Vest is placeholder, not planning on actually using that model

Inventories now can have multiple smaller inventories in them. The base 3x2 pockets have been changed to 2 1x1 inventories stacked vertically, and 2 1x2 inventories beside them. Items now generate their own icons, allowing items such as weapons to have dynamic icons based on the attachments they have (dropped versions of weapons now also reflect the attachments they have). Items can now be rotated.

The stash can now be upgraded with more rows (tbd how that’ll actually be done, likely will be linked to a trader). Items that can contain inventories (namely backpacks and vests) can now be folded if no items are stored in them, reducing the space they take up but they cannot store items or be equipped until they are unfolded again. Picking up a foldable item that cannot fit in your inventory unfolded will automatically try add it folded.

Cyberware

Cyberware has also been reworked. Cores have been removed in favor of 8 slots each with their own cyberware that can fit in each of them. Different mods can also be fitted to cyberware in those slots to change or add additional effects. Humanity will also be more of a factor. My expectation is that you’ll be able to equip cyberware to 4 or 5 of those slots as well as a handful of mods for those cyberware.

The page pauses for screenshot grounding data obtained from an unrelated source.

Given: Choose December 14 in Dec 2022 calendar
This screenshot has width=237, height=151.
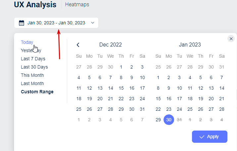Looking at the screenshot, I should pos(111,88).
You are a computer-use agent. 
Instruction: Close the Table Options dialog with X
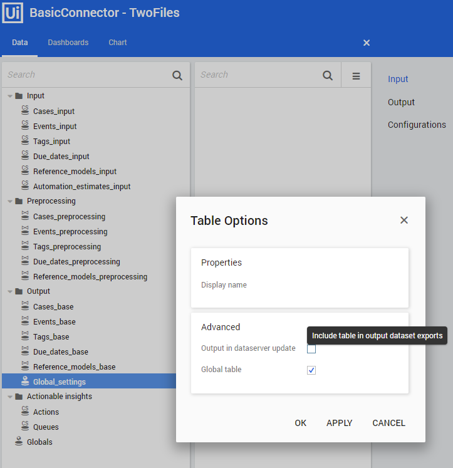pyautogui.click(x=404, y=220)
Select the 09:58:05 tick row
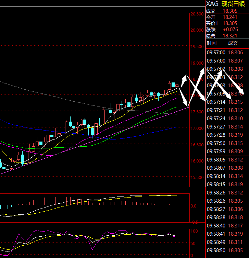 point(227,159)
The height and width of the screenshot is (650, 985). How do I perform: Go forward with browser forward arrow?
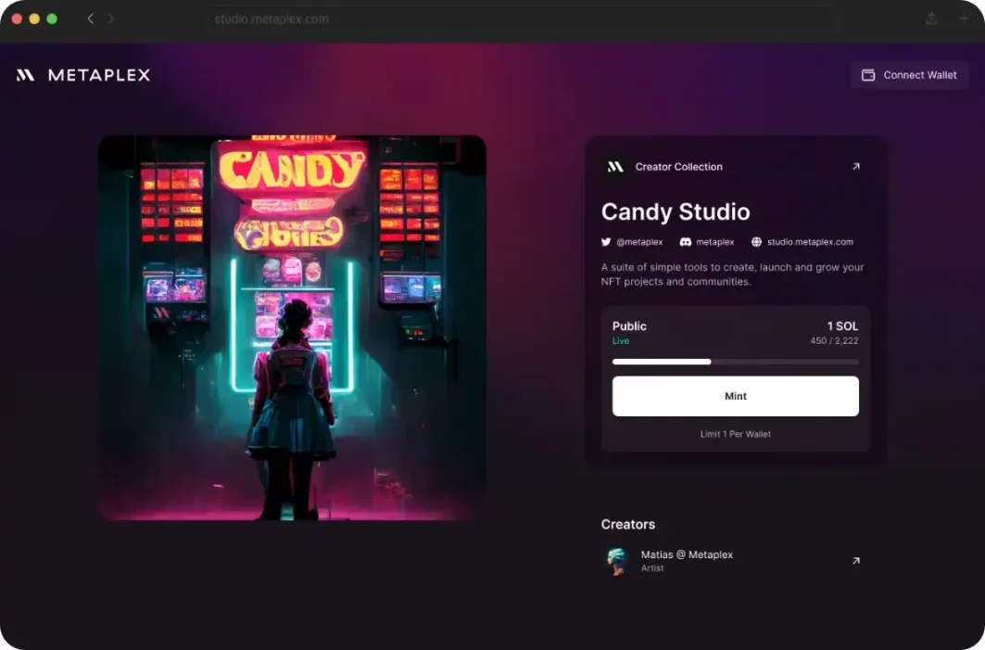[x=110, y=19]
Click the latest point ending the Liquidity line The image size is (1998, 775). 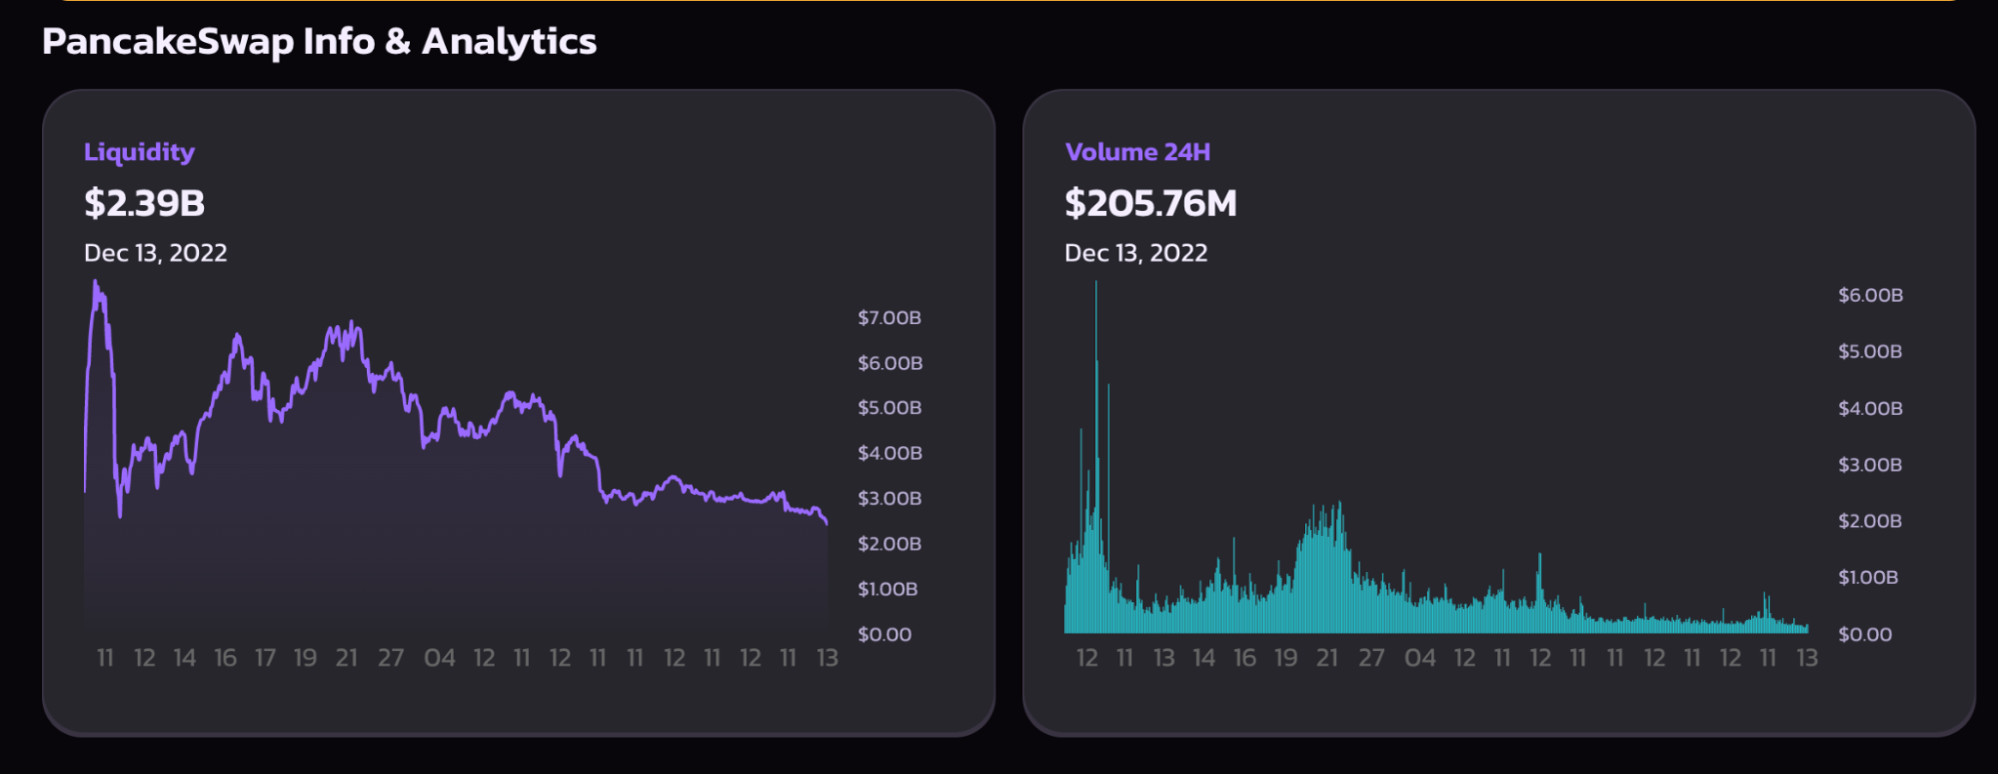point(826,521)
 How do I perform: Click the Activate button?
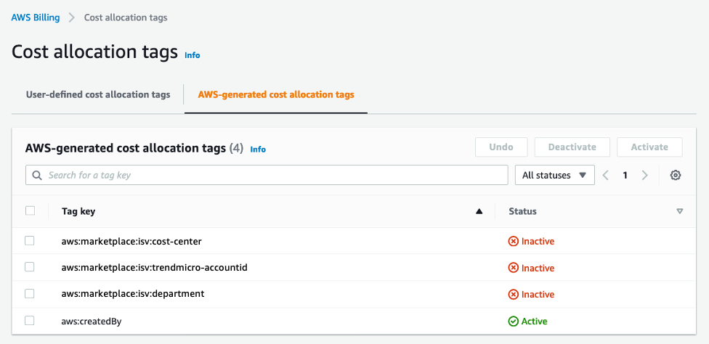[649, 147]
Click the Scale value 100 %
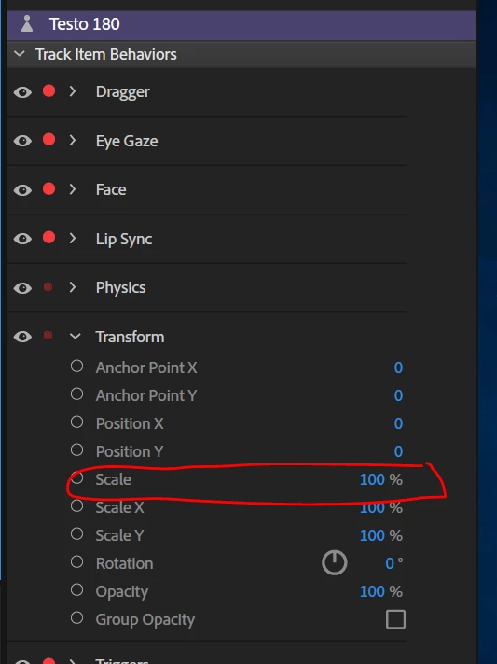497x664 pixels. tap(381, 479)
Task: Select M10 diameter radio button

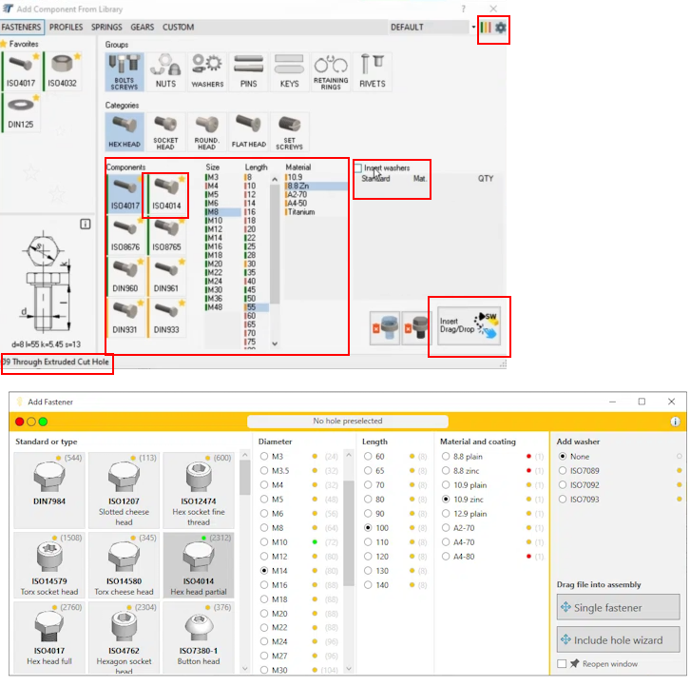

HUD elements return as mods for cyberware in the Eyes slot. Cyberware in that slot will come with specific mod slots that accept certain types of HUD elements.

Skills

The Skill system has also been reworked. Instead of a single player level, you now have levels in multiple stats, which gain progress as you do things related to that stat. The stat’s level will also affect actions related to that stat. When you gain a level in a stat, you’ll earn a skill point. These can be spent in various skill trees, typically also linked to a stat. Most skills will require a certain level in a stat before you can take it. Master skills will also return, like before they are powerful skills at the end of skill trees that increase in skill point cost as you take related master skills in other trees. Stats currently have a level cap (meaning there is a finite amount of skill points, unlike in Tokyo), though that may change.

Weapons

Weapons have also improved in various ways, primarily visually:

  • There is now a near-wall animation played when up against geometry.
  • There are now alternate types of ammo that can be loaded into weapons. As of writing there are: FMJ (normal ammo), AP (does more damage vs armor, less bleed chance), and JHP (high damage vs unarmored, high bleed chance, but does very little damage vs armor). More types are planned in the future. As of writing there are no shotguns implemented - there are multiple types planned for them too though.
  • You can now check the status of your current magazine. By default it will provide a general description of how much ammo is in the mag, as well as the top bullet in the mag. With a weapon HUD cyberware mod, only information not shown by the mod’s HUD element is shown (such as only the top bullet).
  • Weapons now contain a “aim helper” that was in Dyskairos: weapon bullets are shot from the gun towards the center of the screen, though bullet drop is still a thing (should help with shooting at range in general though).

AI

The enemy AI also have some new features as well. Enemies can now use multiple weapons as well as any usable item. They’ll have their own limited amount of items they spawn with, and cannot use more once they run out. AI can now have randomized attachments on their weapons, including different ammo types. AI cannot be looted still, though they have the capability for it now - may use it for the ability to loot a boss’s unique weapon or something like that, we’ll see.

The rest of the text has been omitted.